Pharmacogenetics of Gilbert’s syndrome

Abstract

Gilbert’s syndrome is characterized by mild unconjugated nonhemolytic hyperbilirubinemia, which does not lead to hepatic inflammation, fibrosis, chronic liver disease or liver failure. Almost 100 years after its clinical description, it was linked to a genetic variant of the human bilirubin UDP-glucuronosyltransferase (UGT1A1), UGT1A1 *28, found in approximately 40% of Caucasoid individuals. Over 113 UGT1A1 variants have since been reported, leading to a continuous spectrum from mild hyperbilirubinemia to life-threatening jaundice.
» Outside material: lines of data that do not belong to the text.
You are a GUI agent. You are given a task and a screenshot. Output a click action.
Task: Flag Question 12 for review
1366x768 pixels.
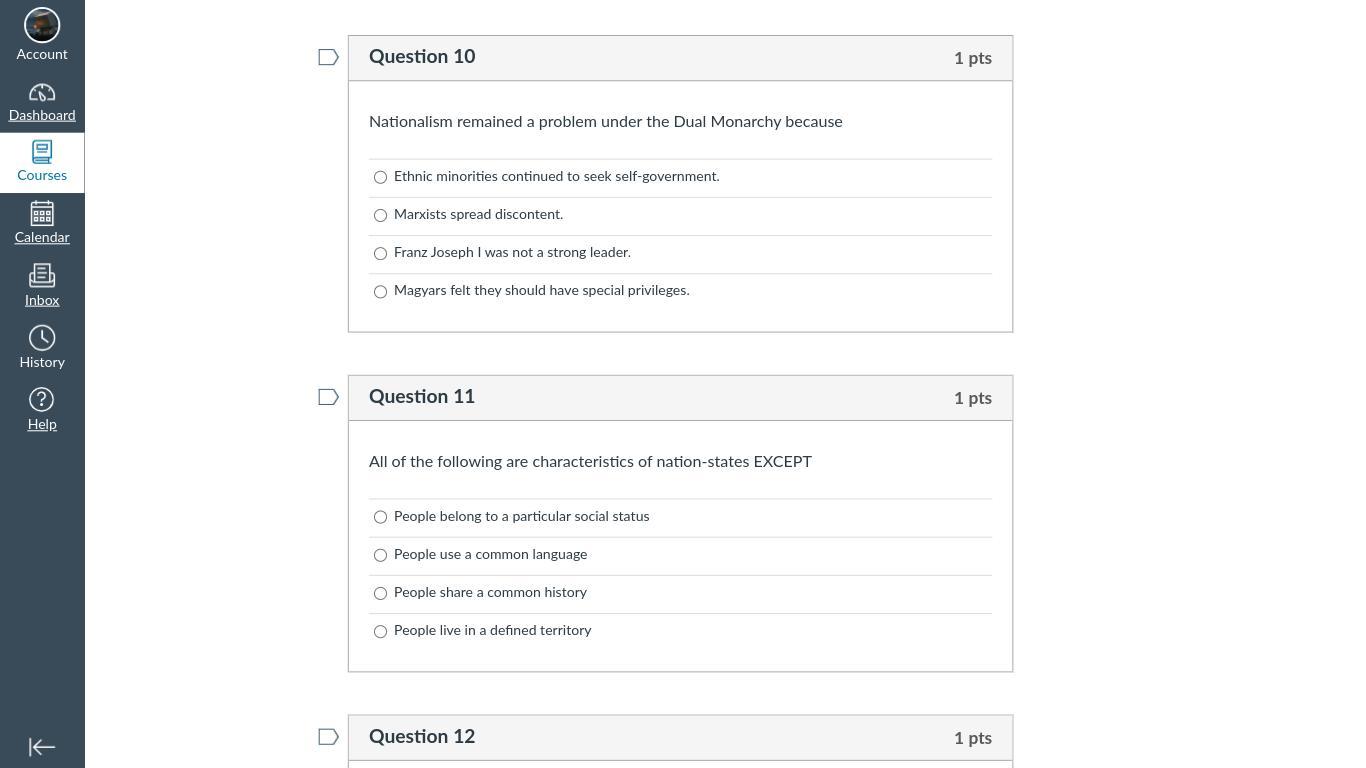pos(328,738)
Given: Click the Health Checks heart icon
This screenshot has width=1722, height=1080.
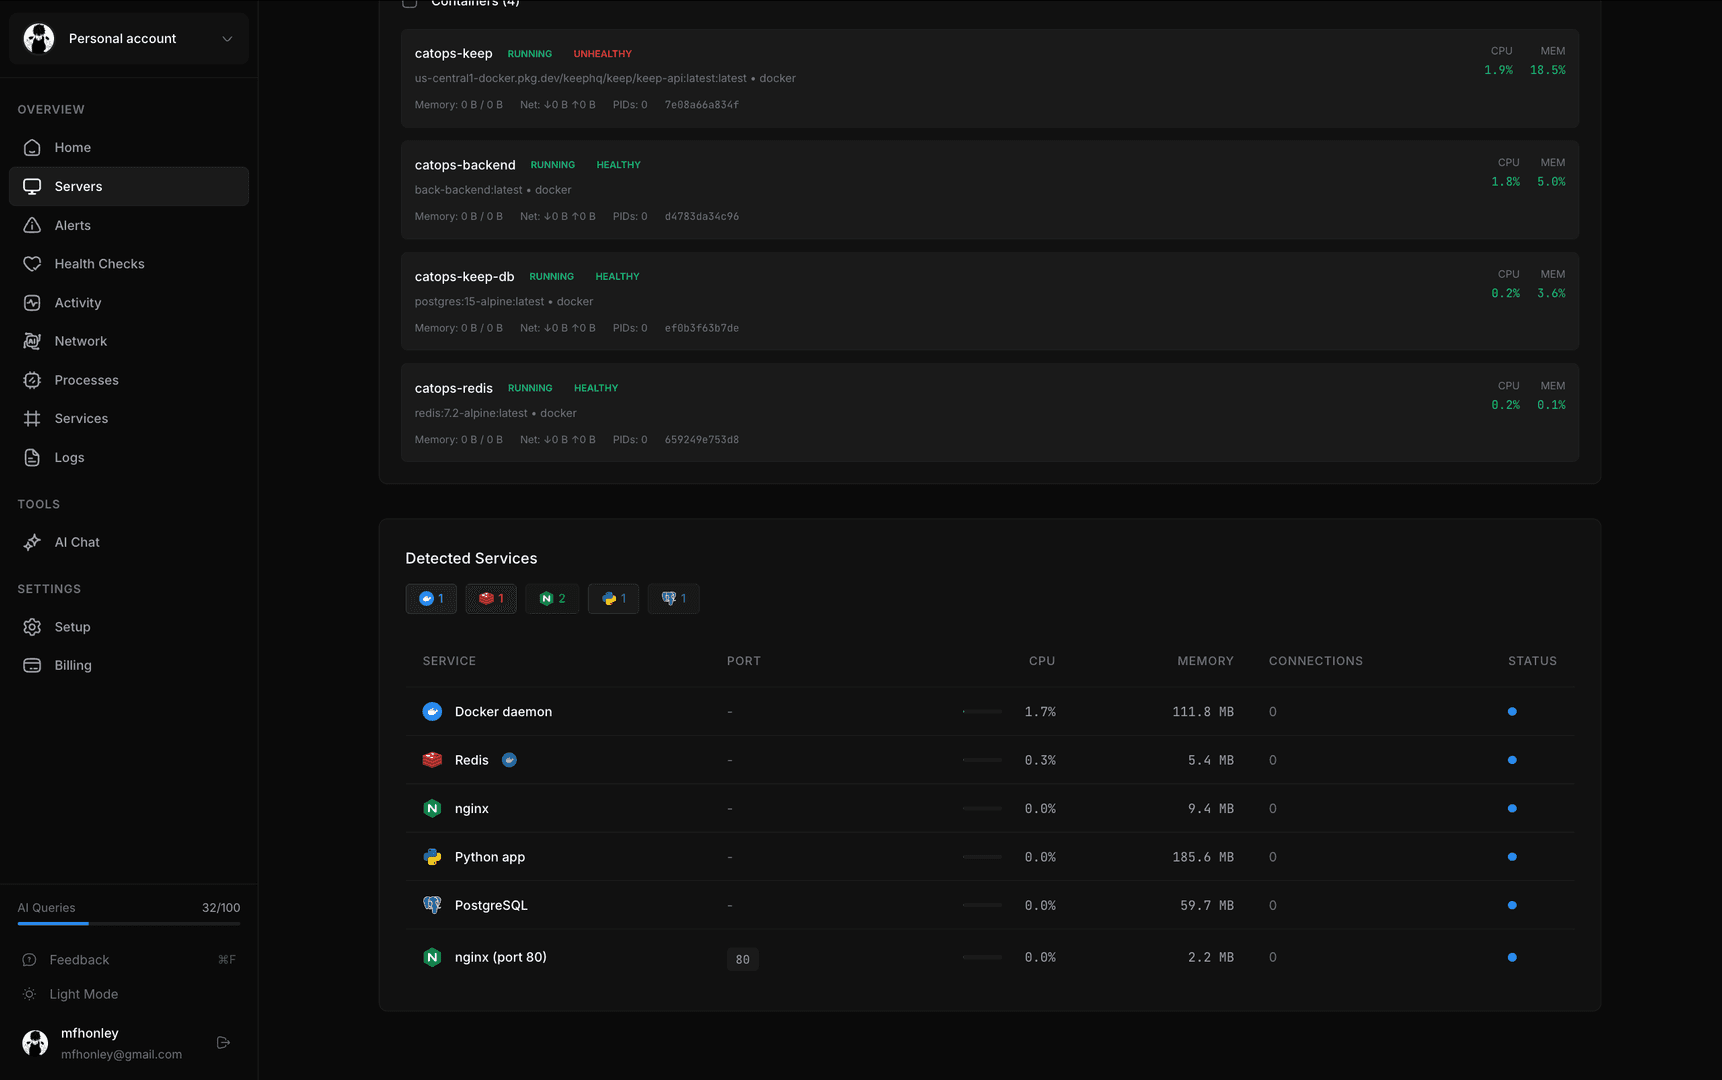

UGT1A variants are evolutionary diverse and occur in the context of haplotypes combining different variants within the promoter, the 5 exons, as well as introns of the UGT1A1 gene, and also in combination with other UGT1A genes expressed in the liver and the extrahepatic gastrointestinal tract. The variation of glucuronidation hidden behind Gilbert’s syndrome impacts drug therapy, which includes the well-characterized examples of irinotecan and atazanavir. The prediction of unwanted drug reactions associated with Gilbert’s syndrome will improve drug safety, therapeutic individualization and impact the drug-development process.